## Written tasks
• A. Transcribe the part of the engine agreement amendment that begins with the words containing "EX-10.9 10 fghi-ex109xamendmentno1top.htm" and ends with "S-K, Item 601(b)(10).".
• B. According to the engine agreement amendment, at what address does Frontier Airlines, Inc. have an office?
• C. Translate this sentence from the engine agreement amendment into Spanish: "This document does not contain any export regulated technical data."

EX-10.9 10 fghi-ex109xamendmentno1top.htm EX-10.9 Document

[***] Certain information in this document has been excluded pursuant to Regulation S-K, Item 601(b)(10).
Such excluded information is not material and would likely cause competitive harm to the registrant if publicly disclosed.
Exhibit 10.9












AMENDMENT NO. 1
DATED AS OF APRIL 18, 2022
TO THE
PW1100G-JM ENGINE PURCHASE AND SUPPORT AGREEMENT
BY AND BETWEEN
INTERNATIONAL AERO ENGINES, LLC
AND
FRONTIER AIRLINES, INC.
DATED AS OF APRIL 13, 2020

































This document does not contain any export regulated technical data.
Frontier FMP Amendment 1 (2022 Apr-7)FINAL



AMENDMENT NO. 1


THIS AMENDMENT NO. 1, dated as of April 18, 2022 (this “Amendment No. 1”), amends that certain PW1100G-JM Engine Purchase and Support Agreement, dated as of April 13, 2020 (the “Agreement”), by and between International Aero Engines, LLC, a Delaware limited liability company which has an office located at 400 Main Street, East Hartford, Connecticut 06118, USA (“IAE”), and Frontier Airlines, Inc., a Delaware corporation which has an office located at 4545 Airport Way, Denver, Colorado, 80239, USA (“Frontier” and, together with IAE, collectively, the “Parties” and each, a “Party”). Capitalized terms used herein and not defined herein shall have the meanings set forth therefor in the Agreement.

WHEREAS:

Frontier has requested, and IAE has agreed to amend the Agreement to amend and restate the Delivery Schedule, including deferrals of the delivery of Firm Aircraft and Firm Spare Engines, add ten (10) Leased Aircraft, and add [***] Spare Engines, as more specifically set forth in this Amendment No. 1 below.

## Supplied data
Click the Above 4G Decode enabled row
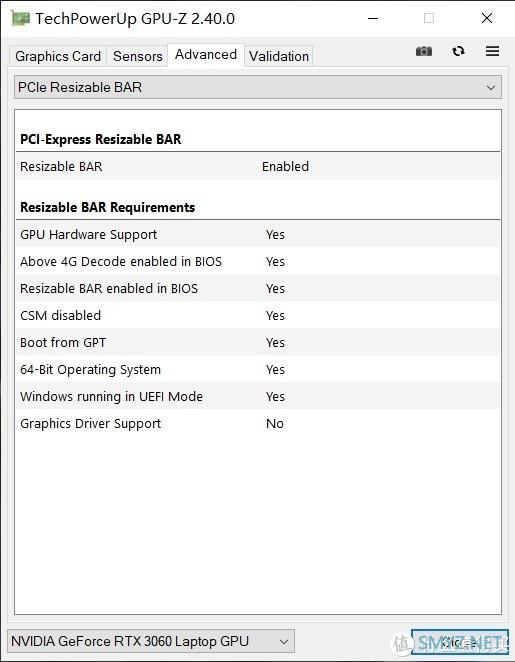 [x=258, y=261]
* * *
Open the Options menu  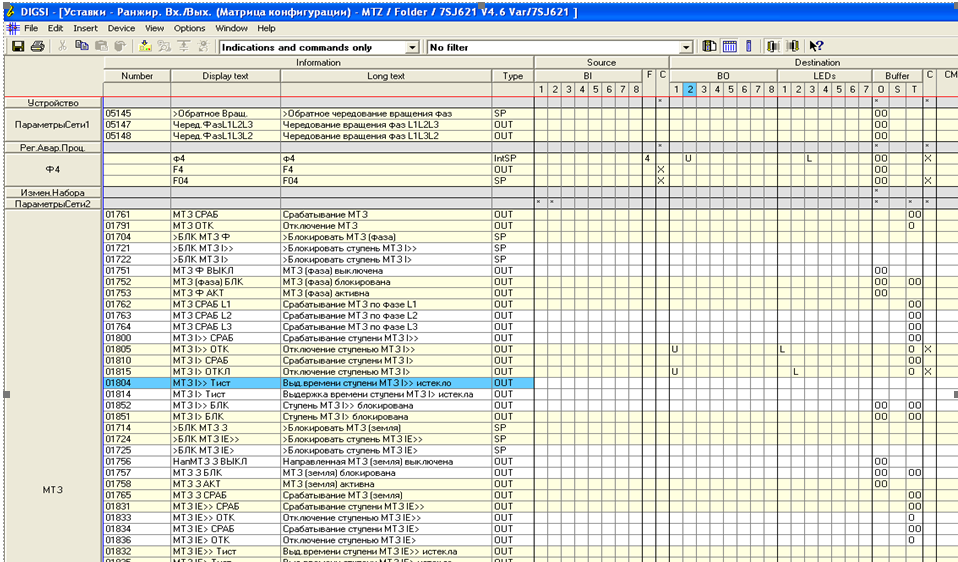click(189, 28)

## Responses in order
• A.
EX-10.9 10 fghi-ex109xamendmentno1top.htm EX-10.9 Document

[***] Certain information in this document has been excluded pursuant to Regulation S-K, Item 601(b)(10).

• B. 4545 Airport Way, Denver, Colorado, 80239, USA

• C. Este documento no contiene ningún dato técnico sujeto a regulaciones de exportación.